ГОСТИ. СМИРИТЕЛЬНЫЙ ДОМ
Расширялось миропонимание Андерсена. Из нежных, юных — как первые цветы — воспоминаний наплывало воспоминание о пирушке — такое, казалось бы, банальное событие, однако оно оказало на мальчугана глубочайшее впечатление. В Оденсе находился огромный дом, на который нельзя было взирать без трепета. Это был смирительный дом. Он пугал и заставлял думать о душах, погребённых в беспамятстве за его стенами. Какие только жуткие картины не вырисовывались в воображении мальчишек Оденсе, когда им на память перед сном приходила мрачная громадина!
Привратник смирительного дома был знакомым супругов Андерсен и как-то пригласил их к себе в гости. Родители взяли маленького Ганса с собой. Андерсен ещё за несколько дней до путешествия волновался: возьмут ли его родители, не оставят ли там, если он будет плохо вести себя, и главное: какие они — сумасшедшие. Ведь и его дед был сумасшедшим.
— Папа, — в страшном волнении спрашивал он, — а если дедушка сумасшедший, то и его ребёнок будет сумасшедшим? — В крайней степени волнения он протягивал к отцу руки, пытаясь защититься от этой страшной мысли.
Маленькому Андерсену показалось, что отец превратился в камень. Тогда Андерсен провёл рукой по волосам отца: нет, он был живой и тёплый, всегдашний.

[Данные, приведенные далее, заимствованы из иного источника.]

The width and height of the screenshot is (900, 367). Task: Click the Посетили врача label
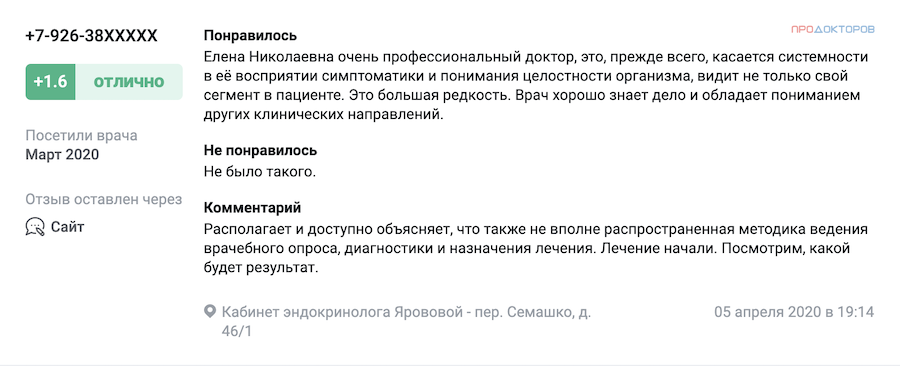82,136
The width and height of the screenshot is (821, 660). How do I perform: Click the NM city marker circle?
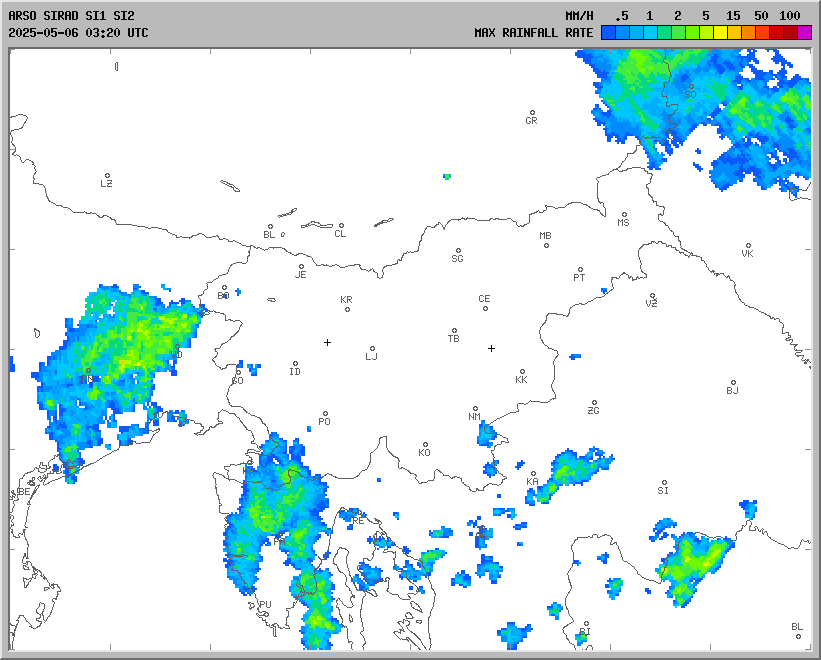[475, 409]
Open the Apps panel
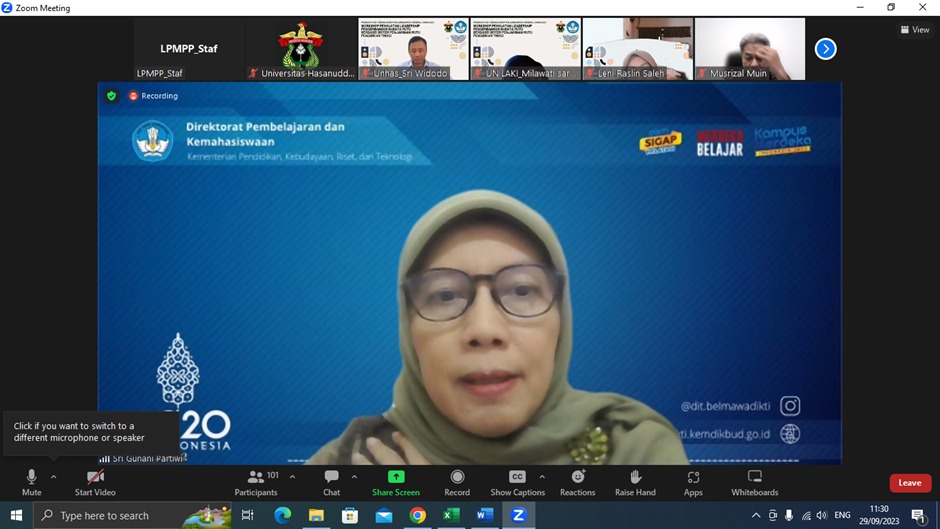Image resolution: width=940 pixels, height=529 pixels. click(693, 481)
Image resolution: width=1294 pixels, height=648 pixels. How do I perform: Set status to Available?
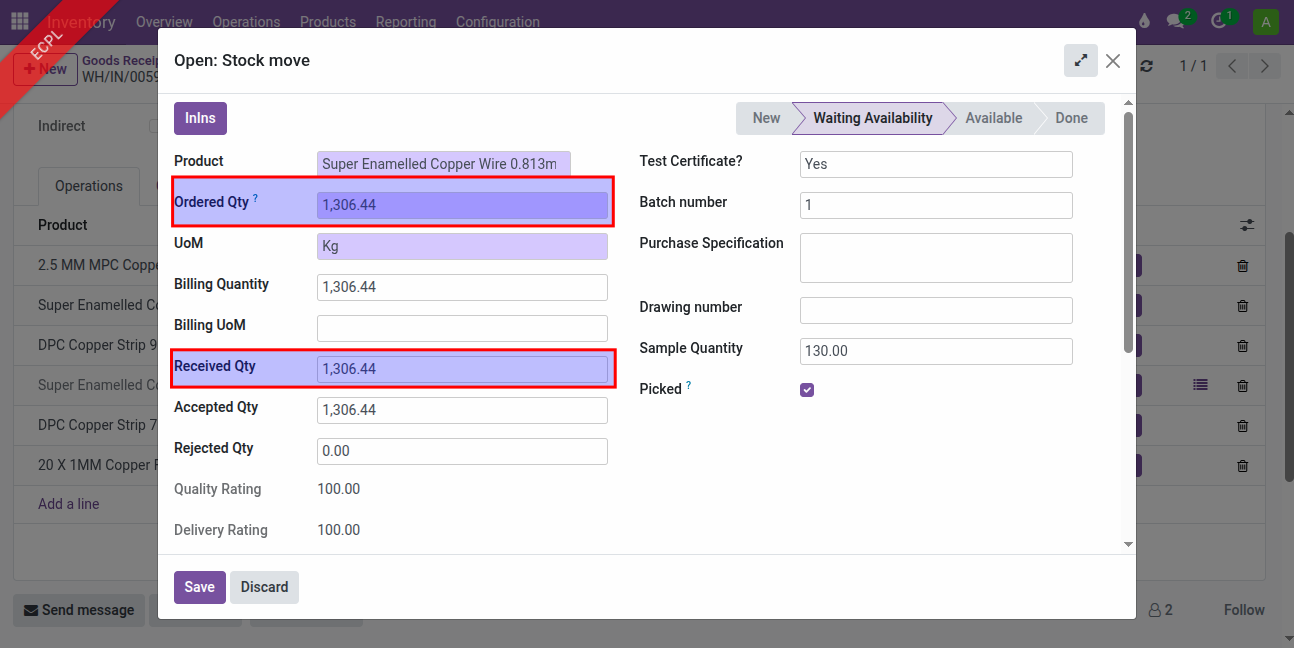[992, 118]
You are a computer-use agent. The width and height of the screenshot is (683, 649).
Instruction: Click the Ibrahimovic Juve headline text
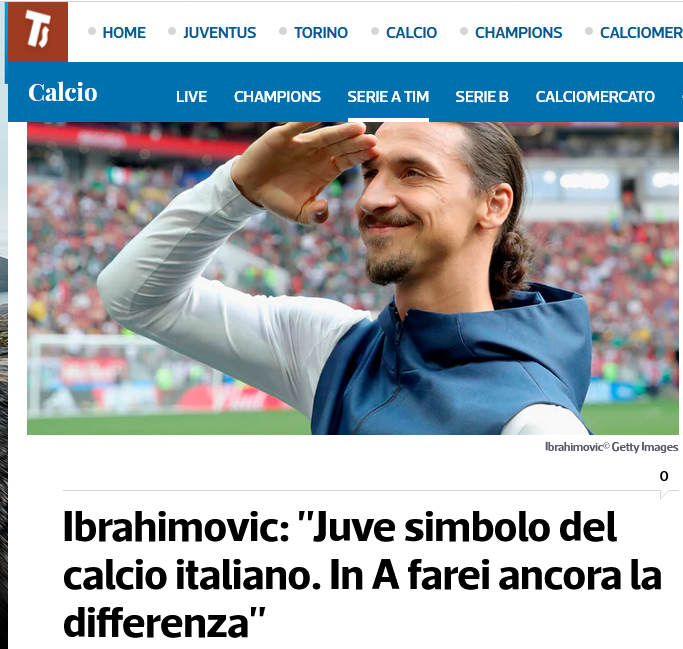(x=362, y=575)
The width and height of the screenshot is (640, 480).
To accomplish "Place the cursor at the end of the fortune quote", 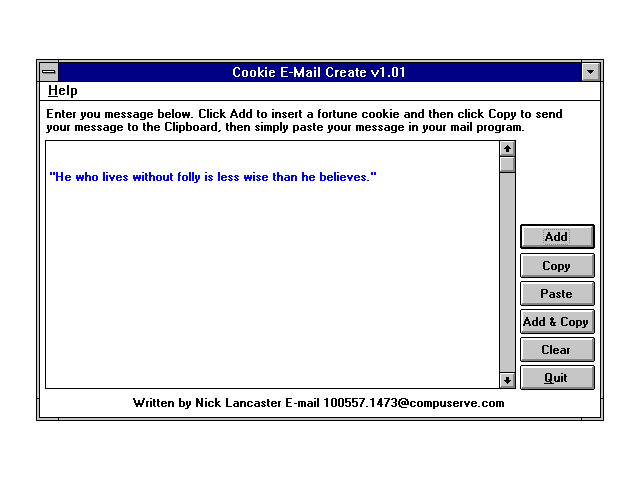I will [378, 177].
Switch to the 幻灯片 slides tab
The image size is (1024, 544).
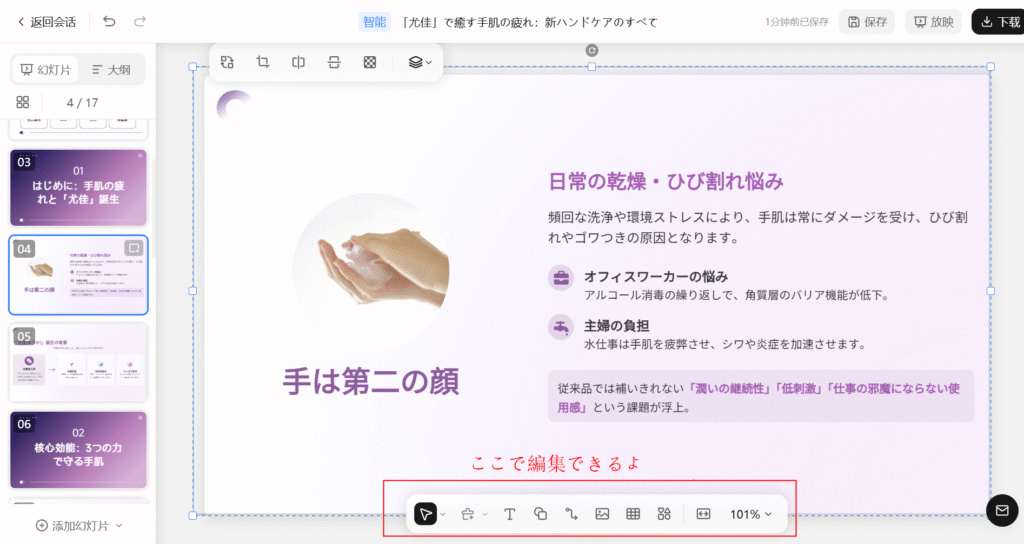pos(45,70)
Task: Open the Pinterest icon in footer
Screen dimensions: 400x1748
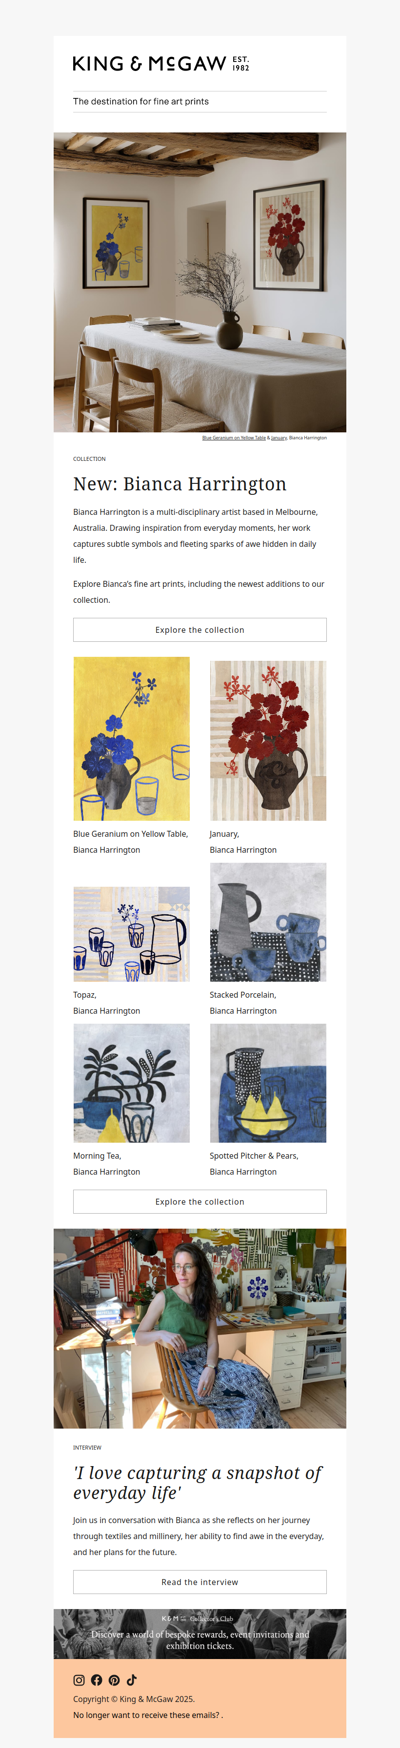Action: (x=114, y=1680)
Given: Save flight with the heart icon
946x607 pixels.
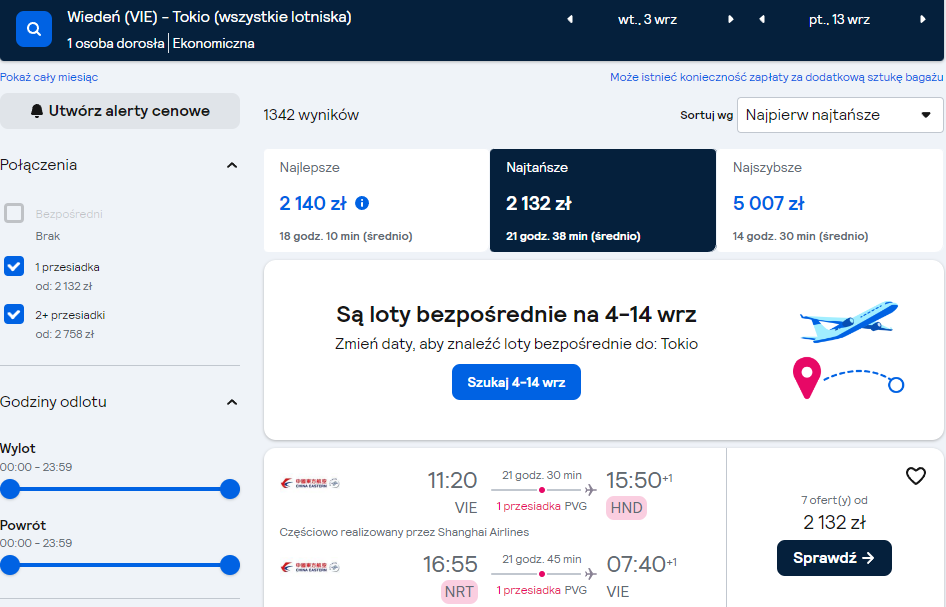Looking at the screenshot, I should click(915, 476).
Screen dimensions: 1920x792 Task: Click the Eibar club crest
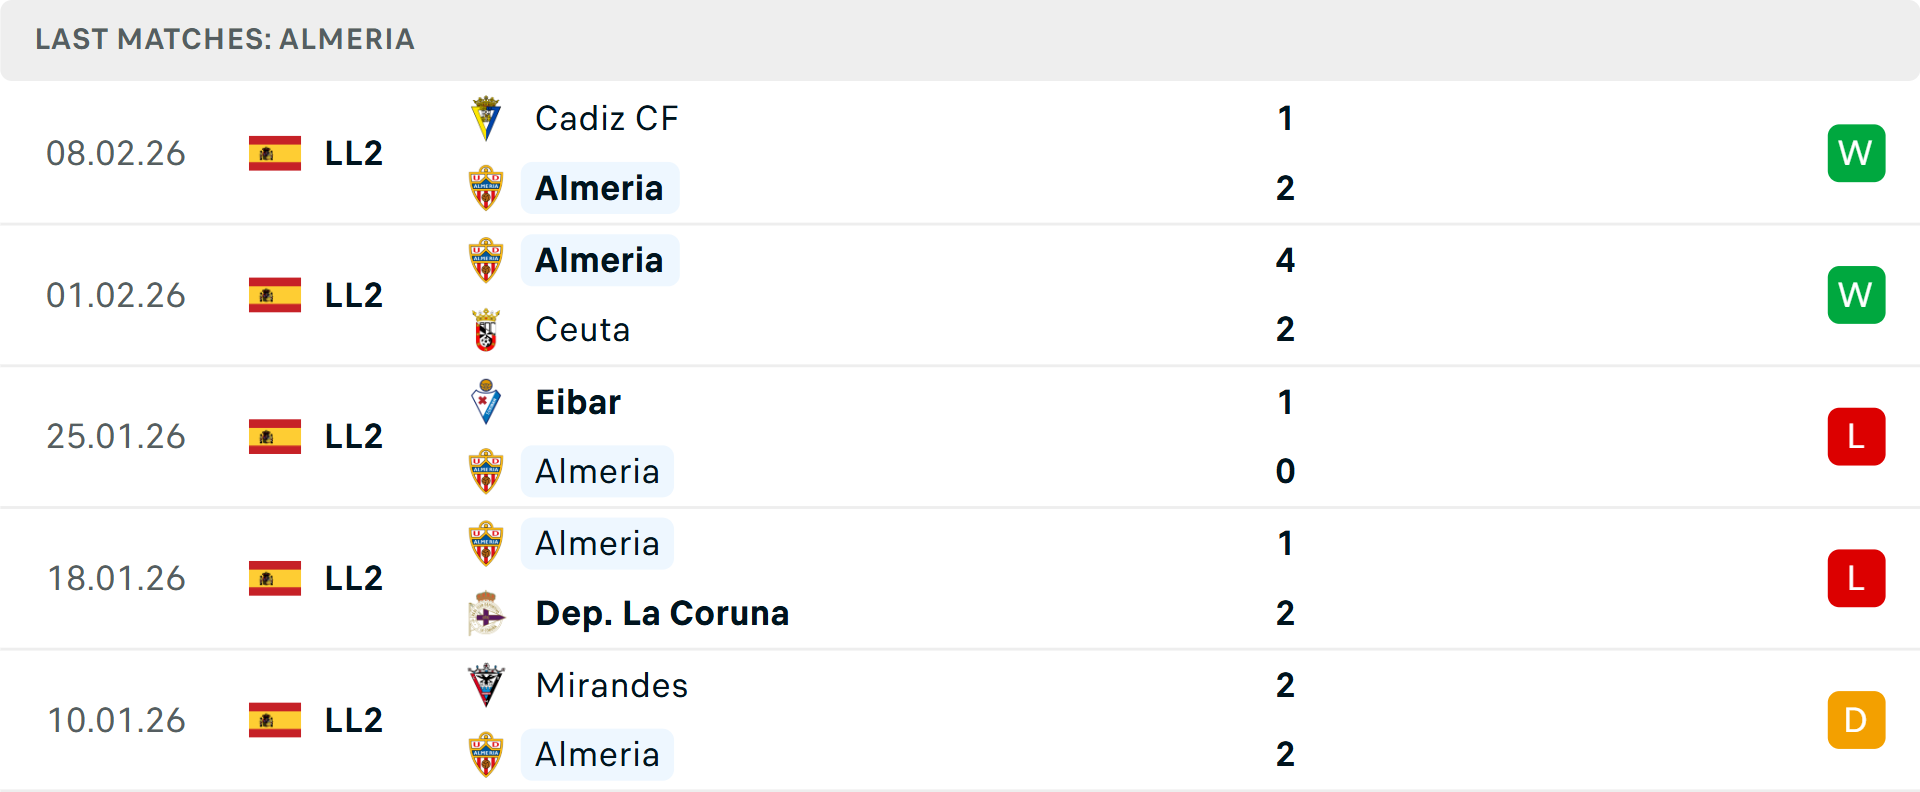(x=486, y=402)
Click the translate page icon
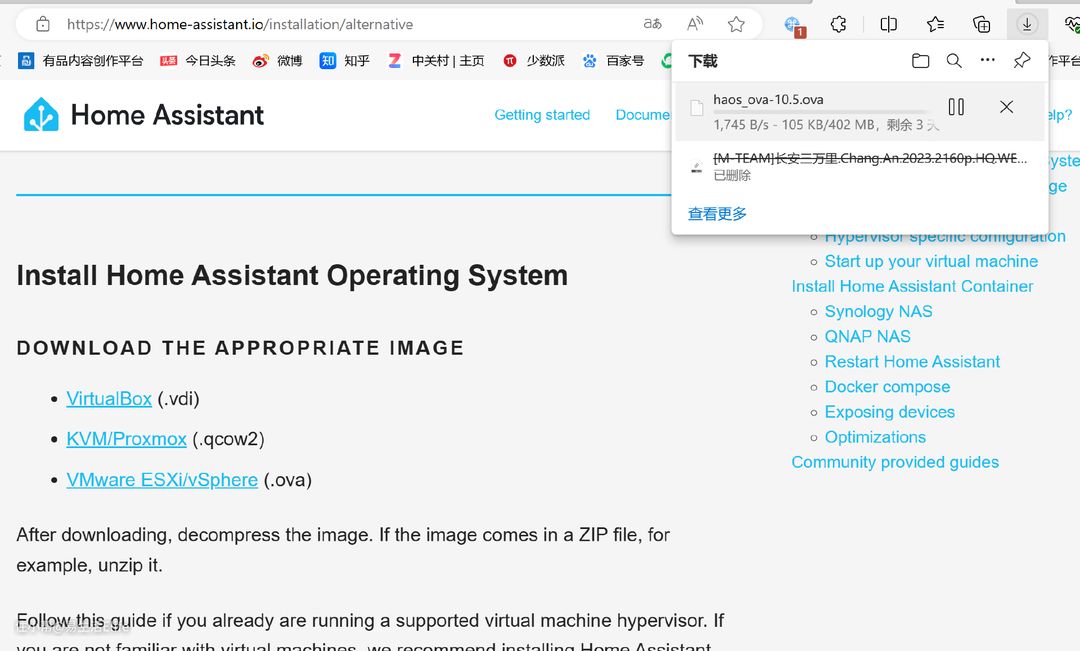Viewport: 1080px width, 651px height. pos(652,24)
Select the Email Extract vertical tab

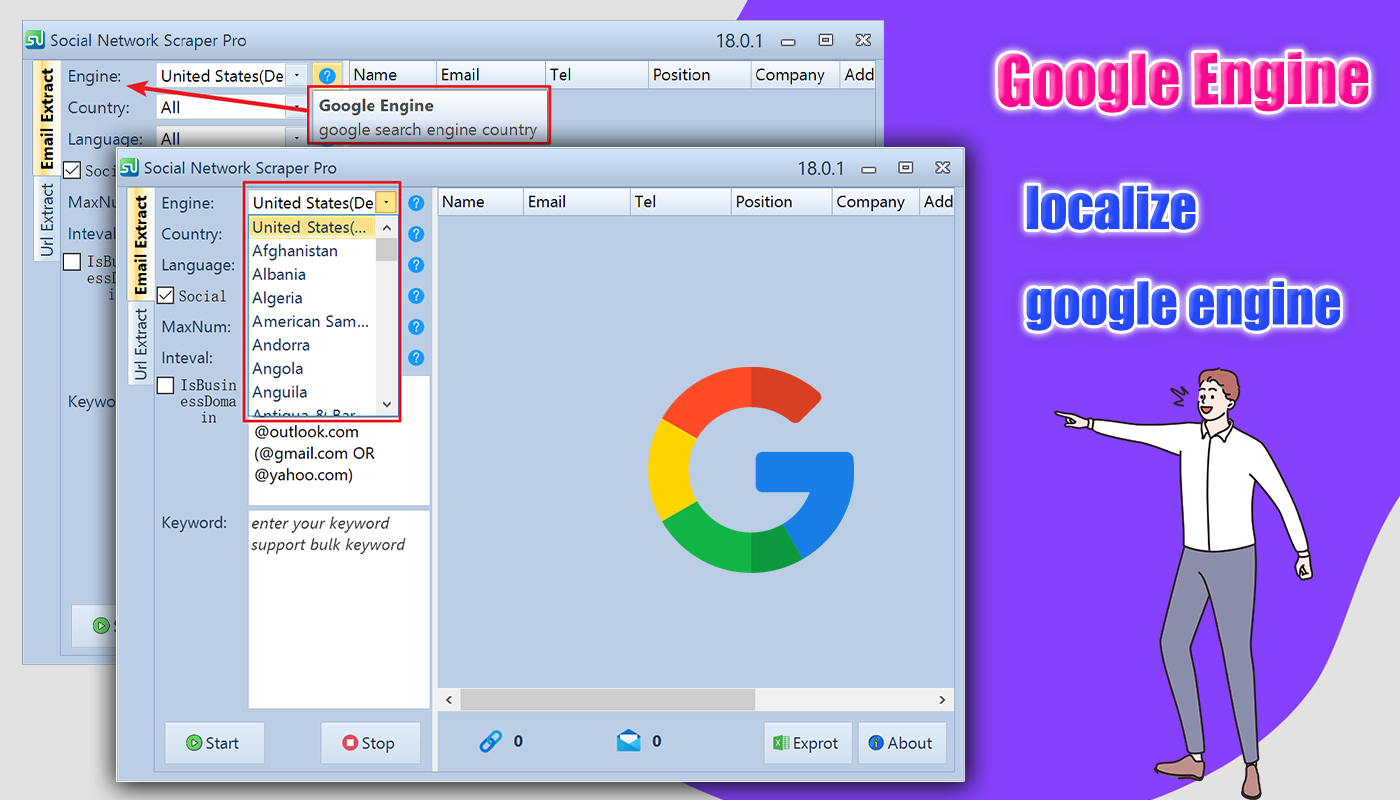(x=141, y=245)
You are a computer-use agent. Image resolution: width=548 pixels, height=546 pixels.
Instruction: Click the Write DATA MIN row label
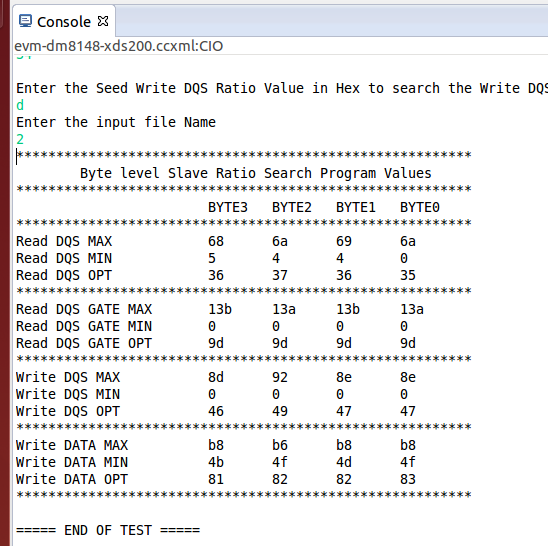point(72,462)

— Нет, это не обязательно, — отвечал отец, прервав свою горькую думу...
— Что значит не обязательно? — спросил ребёнок, жуткая тьма не отпускала его от себя, хотелось узнать о ней как можно больше, она привораживала и отталкивала одновременно.
Почему так тянутся детские сердца к ужасу, почему находят в нём своеобразную прелесть? Может быть, потому, что ещё совсем мало живут на этом свете и испытывали ужас там, в утробе матери. И ужас притягивает их материнским теплом. Почему принято думать, что там, в утробе, до жизни — хорошо. Ведь утробие, предрождение — это дожизние, досветие, ребёнок в полной тьме — что может быть более жутко? Рождаясь, входя в сознание, ребёнок прежде всего боится тьмы. Она страшит его, ему видятся во тьме страшные, уродливые лица, картины смерти, насилия — разве это не оттуда? Откуда же ещё?
Было уже темно. Матери в комнате не было.
— Не молчи, папа, — говорил объятый ужасом мальчик, — мне страшно, когда темно.
— Но ведь ты же знаешь, чудак, я рядом, — пытался успокоить отец.
— Всё равно говори, всё равно говори, — просил сын, — когда ты говоришь, то мне — светло.
— Неужели слово светит? — попытался пошутить отец.